A las ocho en punto se plantó ante el hombre de aire altivo, elegantemente vestido y bien recortada barba que le aguardaba acomodado en la mesa más apartada de la amplia taberna, para inquirir más como afirmación que como auténtica pregunta:

—¿Don Bartolomé de las Casas? —Y ante el mudo gesto de asentimiento, añadió—: Soy Alonso de Ojeda.

—Lo sé, y os agradezco que hayáis venido… —respondió el otro al tiempo que le indicaba que tomase asiento—. ¿Un vaso de vino? —Se lo sirvió sin aguardar respuesta y, con una sonrisa forzada, añadió—: Supongo que os estaréis preguntando por qué alguien como yo tiene interés en invitaros a cenar.

—Es natural.

—En primer lugar os diré que en parte se debe a morbosa curiosidad; soy sevillano y debía de tener diez años cuando os vi bailotear sobre un tablón en lo alto de la catedral, lo cual se me antojó lo más fabuloso que hubiera hecho nadie.

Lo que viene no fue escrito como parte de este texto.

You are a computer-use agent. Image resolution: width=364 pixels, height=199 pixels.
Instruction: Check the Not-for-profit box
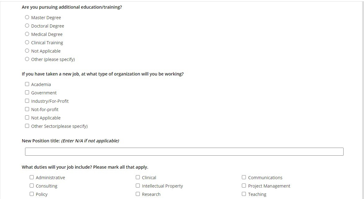pyautogui.click(x=27, y=109)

—¡Una estupidez propia de la edad!

—Más tarde os observaba atravesar el río en competencia con el joven duque de Medinaceli, y entre los muchachos del barrio se comentaba a diario cómo vencíais, uno tras otro, a cuantos os retaban. Resultaba difícil vencer la tentación de conocer personalmente al héroe de mi juventud.

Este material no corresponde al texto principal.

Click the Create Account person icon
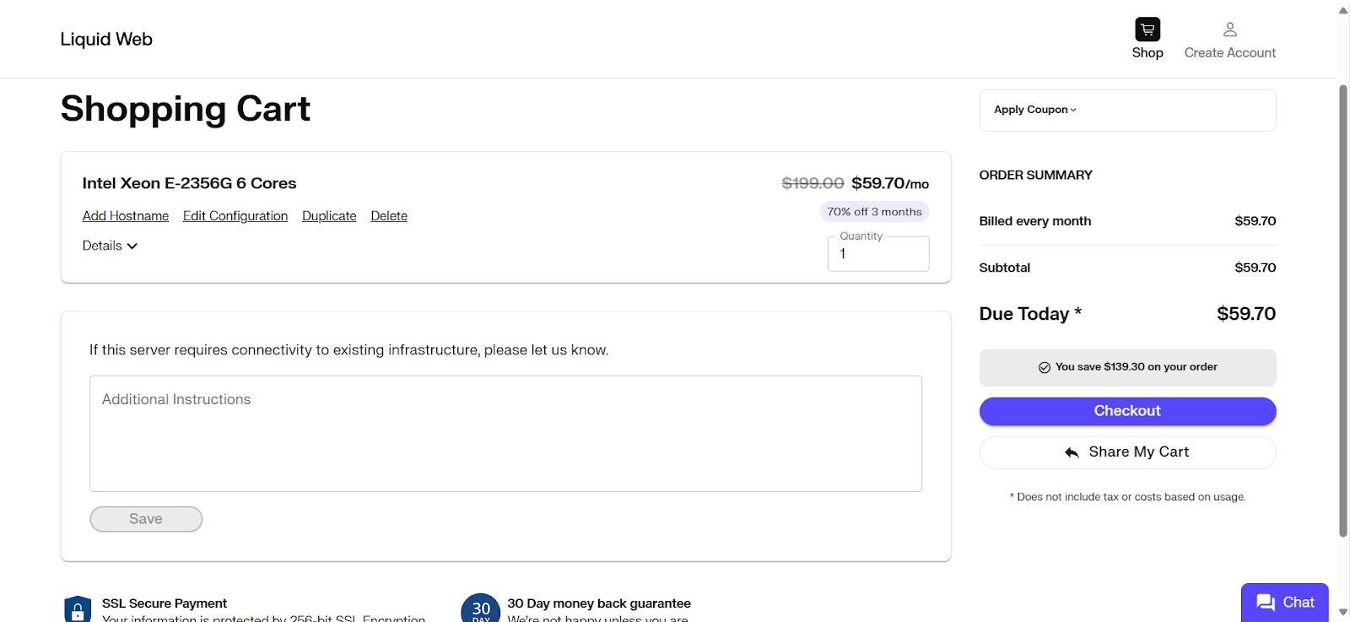 click(x=1229, y=30)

El conquense no parecía escucharle, puesto que toda su atención se había concentrado en la enorme fuente de cochinillo asado que la mismísima Catalina Barrancas acababa de servirles. Su aroma parecía haber despertado de improviso no sólo sus jugos gástricos, sino muy gratos recuerdos.

—Con permiso —dijo sirviéndose una generosa ración.

—Adelante. Como os iba diciendo, aquellas hazañas, así como el relato de las que más tarde realizasteis al derrotar tan valientemente a los salvajes y capturar a su cacique, aumentó mi admiración, y no os niego que en cierto modo despertó mi deseo de conocer unas tierras que atraían como un imán a personas de tanta relevancia.

El Centauro se limitaba a escucharle mientras continuaba devorando con increíble apetito, aunque sin apartar la vista de su interlocutor, como si tratara de averiguar qué oscuros propósitos escondía tras tanta palabrería aduladora.

Nunca había sido hombre al que le agradara que le ensalzaran en exceso, por lo que probablemente en cualquier otra situación se hubiera marchado, pero aquella apetitosa y aromática fuente lo atraía con la misma fuerza que los rotundos pechos de Beatriz de Montealegre. Debido a ello continuó pegado a su asiento, masticando incansablemente y aguantando la verborrea de alguien de quien sabía a ciencia cierta que no había viajado a las Indias por amor a la aventura o por romanticismo, sino con el propósito de hacerse rico explotando a los nativos.

Amigo personal y, según se murmuraba, testaferro del mismísimo gobernador Ovando, en cuyo barco había llegado tres años atrás a la isla, socio en negocios poco claros del todopoderoso Ignacio Gamarra y tiempo atrás de Amadeo Naranjo, Bartolomé de las Casas tenía fama, merecida al parecer, de haberse convertido en uno de los mayores terratenientes y traficantes de mano de obra esclava de La Española.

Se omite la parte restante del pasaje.